The Complete Guide to robots.txt: Syntax, Rules and Gotchas
The Complete Guide to robots.txt: Syntax, Rules and Gotchas
Every few months I see a thread somewhere where a developer confidently claims their robots.txt is "blocking crawlers" — and then proceeds to show a file that does absolutely nothing of the sort. Robots.txt is one of those technologies that looks deceptively simple until you sit down and read the actual spec. Then it gets weird. Then you realize Googlebot and Bingbot don't fully agree on how to interpret it. Then you find out that Disallow: doesn't actually prevent indexing. Welcome.
This is a proper technical reference. We'll cover the directives, how wildcards work (and don't), precedence rules, crawl-delay behavior, and — critically — the hard boundaries of what robots.txt can and cannot do.
The Basics: Format and Structure
Robots.txt must live at the root of your domain: https://example.com/robots.txt. That's non-negotiable. Subpaths don't work. Subdomains need their own files. A file at example.com has zero authority over docs.example.com.

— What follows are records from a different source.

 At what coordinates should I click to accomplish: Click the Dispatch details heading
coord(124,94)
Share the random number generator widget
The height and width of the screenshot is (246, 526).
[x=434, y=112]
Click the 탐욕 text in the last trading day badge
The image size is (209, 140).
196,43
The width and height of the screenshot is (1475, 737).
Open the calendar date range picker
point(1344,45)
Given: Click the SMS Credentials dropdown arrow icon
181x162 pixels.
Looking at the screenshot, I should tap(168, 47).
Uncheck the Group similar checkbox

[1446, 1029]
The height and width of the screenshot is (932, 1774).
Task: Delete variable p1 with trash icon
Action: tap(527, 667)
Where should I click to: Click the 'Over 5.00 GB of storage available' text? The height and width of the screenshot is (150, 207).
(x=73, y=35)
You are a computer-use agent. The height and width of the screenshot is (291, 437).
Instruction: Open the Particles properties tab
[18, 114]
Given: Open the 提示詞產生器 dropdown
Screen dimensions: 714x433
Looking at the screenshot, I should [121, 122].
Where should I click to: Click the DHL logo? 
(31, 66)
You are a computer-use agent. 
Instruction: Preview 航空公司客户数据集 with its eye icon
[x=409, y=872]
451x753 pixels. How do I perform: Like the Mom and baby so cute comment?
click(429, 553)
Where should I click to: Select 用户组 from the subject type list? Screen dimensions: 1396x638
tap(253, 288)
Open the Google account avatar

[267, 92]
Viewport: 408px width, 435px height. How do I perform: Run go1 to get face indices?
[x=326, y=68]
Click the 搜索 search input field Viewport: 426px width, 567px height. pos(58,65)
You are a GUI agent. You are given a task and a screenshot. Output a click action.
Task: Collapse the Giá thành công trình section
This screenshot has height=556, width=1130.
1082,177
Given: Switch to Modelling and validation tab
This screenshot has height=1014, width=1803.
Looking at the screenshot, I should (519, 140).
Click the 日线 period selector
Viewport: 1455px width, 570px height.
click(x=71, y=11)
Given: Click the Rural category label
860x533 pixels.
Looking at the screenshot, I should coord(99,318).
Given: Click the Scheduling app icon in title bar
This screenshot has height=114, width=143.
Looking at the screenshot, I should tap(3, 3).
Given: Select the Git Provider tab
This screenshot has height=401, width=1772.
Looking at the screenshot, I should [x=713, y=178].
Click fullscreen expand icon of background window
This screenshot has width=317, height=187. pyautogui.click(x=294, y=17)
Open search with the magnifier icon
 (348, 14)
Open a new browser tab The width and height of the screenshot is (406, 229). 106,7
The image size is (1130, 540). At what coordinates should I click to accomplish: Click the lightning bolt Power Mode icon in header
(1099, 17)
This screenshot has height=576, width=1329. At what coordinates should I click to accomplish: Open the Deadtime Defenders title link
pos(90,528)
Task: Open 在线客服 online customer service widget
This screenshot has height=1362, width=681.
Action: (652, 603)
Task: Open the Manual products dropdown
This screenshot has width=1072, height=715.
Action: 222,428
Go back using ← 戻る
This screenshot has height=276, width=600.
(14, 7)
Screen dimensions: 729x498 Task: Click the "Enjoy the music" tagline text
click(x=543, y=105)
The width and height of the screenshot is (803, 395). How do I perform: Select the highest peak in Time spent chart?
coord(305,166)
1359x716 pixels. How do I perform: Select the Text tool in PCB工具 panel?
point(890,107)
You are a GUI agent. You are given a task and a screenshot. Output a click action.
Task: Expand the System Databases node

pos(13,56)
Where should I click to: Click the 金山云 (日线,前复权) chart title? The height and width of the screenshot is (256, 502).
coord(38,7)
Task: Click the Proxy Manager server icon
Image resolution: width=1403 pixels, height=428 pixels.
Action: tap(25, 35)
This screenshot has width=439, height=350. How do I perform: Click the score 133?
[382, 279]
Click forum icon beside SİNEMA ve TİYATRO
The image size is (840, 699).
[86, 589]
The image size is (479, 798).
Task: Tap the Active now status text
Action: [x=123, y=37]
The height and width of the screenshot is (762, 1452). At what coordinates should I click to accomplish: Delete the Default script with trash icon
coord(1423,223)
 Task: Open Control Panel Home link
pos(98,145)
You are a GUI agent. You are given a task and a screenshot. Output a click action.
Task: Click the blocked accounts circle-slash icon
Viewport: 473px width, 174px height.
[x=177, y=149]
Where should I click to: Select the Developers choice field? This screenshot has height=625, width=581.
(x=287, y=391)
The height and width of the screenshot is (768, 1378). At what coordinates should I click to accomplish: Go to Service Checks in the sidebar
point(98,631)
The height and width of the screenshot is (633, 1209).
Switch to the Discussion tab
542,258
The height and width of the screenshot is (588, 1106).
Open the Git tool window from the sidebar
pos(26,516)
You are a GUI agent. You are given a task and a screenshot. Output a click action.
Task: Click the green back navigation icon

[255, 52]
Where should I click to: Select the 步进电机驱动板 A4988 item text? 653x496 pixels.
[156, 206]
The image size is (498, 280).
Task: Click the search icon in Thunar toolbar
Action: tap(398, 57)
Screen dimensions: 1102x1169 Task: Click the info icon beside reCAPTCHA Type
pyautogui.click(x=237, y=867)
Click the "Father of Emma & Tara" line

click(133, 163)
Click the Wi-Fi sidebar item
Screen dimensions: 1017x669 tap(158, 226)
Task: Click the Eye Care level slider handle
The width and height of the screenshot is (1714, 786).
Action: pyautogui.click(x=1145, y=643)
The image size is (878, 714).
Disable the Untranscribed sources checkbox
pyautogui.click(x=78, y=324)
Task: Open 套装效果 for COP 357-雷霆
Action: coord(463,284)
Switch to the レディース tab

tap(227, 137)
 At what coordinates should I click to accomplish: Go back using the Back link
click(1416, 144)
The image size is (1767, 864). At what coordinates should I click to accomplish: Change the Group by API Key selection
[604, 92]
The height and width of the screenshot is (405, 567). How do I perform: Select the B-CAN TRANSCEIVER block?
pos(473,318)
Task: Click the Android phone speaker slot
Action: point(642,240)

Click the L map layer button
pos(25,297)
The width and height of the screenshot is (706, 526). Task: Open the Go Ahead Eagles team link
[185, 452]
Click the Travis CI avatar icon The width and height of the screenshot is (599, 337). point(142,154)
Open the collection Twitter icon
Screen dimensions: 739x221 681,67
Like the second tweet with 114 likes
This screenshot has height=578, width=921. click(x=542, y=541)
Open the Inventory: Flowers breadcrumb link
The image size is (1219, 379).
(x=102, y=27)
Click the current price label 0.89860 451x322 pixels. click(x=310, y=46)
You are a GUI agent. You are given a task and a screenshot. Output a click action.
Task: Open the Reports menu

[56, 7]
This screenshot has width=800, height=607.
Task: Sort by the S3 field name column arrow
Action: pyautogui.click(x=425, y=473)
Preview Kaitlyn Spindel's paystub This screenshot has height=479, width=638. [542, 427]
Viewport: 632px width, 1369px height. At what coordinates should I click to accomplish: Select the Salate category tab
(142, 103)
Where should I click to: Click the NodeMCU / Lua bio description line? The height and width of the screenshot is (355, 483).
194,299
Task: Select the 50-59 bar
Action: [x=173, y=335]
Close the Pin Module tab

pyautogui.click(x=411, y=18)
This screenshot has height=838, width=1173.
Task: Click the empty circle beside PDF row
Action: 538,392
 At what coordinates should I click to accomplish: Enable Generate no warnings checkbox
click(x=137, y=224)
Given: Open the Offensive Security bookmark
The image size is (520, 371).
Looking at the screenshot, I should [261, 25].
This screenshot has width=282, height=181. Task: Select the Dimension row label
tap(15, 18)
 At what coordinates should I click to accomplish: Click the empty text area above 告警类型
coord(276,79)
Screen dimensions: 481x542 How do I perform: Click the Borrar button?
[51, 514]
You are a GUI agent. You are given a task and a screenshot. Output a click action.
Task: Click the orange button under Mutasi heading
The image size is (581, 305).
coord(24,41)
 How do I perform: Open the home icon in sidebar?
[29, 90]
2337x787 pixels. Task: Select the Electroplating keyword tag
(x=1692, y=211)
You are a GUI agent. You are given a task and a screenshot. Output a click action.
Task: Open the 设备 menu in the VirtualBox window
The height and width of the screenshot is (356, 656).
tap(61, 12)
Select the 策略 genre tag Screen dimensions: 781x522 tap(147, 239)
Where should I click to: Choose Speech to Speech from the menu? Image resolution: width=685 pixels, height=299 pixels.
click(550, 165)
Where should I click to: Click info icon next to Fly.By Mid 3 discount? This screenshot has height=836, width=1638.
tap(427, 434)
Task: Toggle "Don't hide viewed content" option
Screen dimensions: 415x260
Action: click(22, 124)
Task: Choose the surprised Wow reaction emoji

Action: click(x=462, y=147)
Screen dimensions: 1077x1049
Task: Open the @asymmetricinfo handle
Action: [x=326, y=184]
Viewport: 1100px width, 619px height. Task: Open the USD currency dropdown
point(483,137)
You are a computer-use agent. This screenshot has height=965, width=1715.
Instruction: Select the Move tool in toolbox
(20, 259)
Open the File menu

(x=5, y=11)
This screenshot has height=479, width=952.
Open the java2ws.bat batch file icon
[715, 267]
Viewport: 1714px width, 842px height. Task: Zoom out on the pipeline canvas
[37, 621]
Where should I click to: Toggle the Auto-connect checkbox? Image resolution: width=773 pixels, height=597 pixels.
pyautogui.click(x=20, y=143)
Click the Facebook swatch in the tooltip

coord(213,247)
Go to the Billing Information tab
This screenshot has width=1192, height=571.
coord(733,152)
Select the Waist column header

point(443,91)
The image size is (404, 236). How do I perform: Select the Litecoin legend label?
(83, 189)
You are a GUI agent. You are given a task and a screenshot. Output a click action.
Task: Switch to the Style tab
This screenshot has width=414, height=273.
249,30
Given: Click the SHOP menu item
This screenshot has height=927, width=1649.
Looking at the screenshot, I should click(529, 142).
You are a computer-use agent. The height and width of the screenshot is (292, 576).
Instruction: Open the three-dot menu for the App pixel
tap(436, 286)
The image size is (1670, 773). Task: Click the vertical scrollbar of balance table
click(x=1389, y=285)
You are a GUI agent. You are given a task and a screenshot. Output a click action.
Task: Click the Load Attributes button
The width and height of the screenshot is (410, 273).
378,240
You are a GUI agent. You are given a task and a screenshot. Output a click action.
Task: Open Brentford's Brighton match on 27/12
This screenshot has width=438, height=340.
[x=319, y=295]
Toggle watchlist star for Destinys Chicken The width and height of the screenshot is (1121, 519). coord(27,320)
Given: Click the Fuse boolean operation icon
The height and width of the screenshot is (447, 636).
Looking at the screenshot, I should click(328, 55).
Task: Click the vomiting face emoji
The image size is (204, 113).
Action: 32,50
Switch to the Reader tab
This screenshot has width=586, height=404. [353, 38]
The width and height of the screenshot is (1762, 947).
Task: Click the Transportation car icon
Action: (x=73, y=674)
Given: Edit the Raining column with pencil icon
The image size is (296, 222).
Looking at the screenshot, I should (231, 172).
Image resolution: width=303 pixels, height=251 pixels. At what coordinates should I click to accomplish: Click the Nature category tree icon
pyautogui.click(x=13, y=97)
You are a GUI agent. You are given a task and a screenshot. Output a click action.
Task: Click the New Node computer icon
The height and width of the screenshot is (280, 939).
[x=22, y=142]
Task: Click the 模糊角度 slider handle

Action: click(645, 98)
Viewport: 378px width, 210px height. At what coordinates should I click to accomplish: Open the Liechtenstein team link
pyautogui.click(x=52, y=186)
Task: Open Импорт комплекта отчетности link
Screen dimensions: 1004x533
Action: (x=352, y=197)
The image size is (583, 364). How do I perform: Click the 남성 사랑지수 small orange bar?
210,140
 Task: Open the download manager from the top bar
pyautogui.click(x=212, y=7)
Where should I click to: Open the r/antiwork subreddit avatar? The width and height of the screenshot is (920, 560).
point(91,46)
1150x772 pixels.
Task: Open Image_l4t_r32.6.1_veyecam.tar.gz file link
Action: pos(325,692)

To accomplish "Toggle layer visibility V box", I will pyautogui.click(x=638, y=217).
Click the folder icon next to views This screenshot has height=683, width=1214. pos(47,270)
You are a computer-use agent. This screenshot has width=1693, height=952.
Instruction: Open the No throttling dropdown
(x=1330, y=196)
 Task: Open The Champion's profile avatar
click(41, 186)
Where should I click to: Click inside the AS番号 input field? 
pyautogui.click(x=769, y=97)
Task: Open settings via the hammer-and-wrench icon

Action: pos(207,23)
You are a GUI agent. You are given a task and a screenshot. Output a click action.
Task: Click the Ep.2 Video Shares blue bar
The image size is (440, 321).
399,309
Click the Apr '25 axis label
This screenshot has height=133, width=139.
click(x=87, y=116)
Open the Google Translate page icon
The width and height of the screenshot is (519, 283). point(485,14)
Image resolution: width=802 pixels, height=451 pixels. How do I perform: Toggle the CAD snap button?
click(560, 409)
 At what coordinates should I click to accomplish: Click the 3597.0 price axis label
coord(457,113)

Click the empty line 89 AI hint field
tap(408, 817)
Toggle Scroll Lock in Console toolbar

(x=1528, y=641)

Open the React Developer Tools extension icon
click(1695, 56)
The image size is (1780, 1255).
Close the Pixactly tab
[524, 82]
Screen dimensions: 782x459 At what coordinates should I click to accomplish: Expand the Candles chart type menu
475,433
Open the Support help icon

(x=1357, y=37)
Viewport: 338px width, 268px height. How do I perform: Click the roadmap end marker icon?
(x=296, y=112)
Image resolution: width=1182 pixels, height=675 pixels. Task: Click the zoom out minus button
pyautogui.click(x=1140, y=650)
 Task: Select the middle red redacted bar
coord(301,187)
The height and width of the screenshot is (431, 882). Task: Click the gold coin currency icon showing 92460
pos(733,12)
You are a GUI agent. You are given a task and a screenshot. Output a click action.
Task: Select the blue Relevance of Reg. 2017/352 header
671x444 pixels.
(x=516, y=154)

The file is built from "records" — groups of directives separated by blank lines. Each record starts with one or more User-agent: lines and is followed by the actual instructions.
User-agent: Googlebot
Disallow: /private/
Allow: /private/public-section/
User-agent: *
Disallow: /admin/
Crawl-delay: 2
Blank lines between records matter. If you accidentally merge two records (no blank line between them), crawlers treat them as one record, and you may end up applying restrictions to agents you didn't intend to.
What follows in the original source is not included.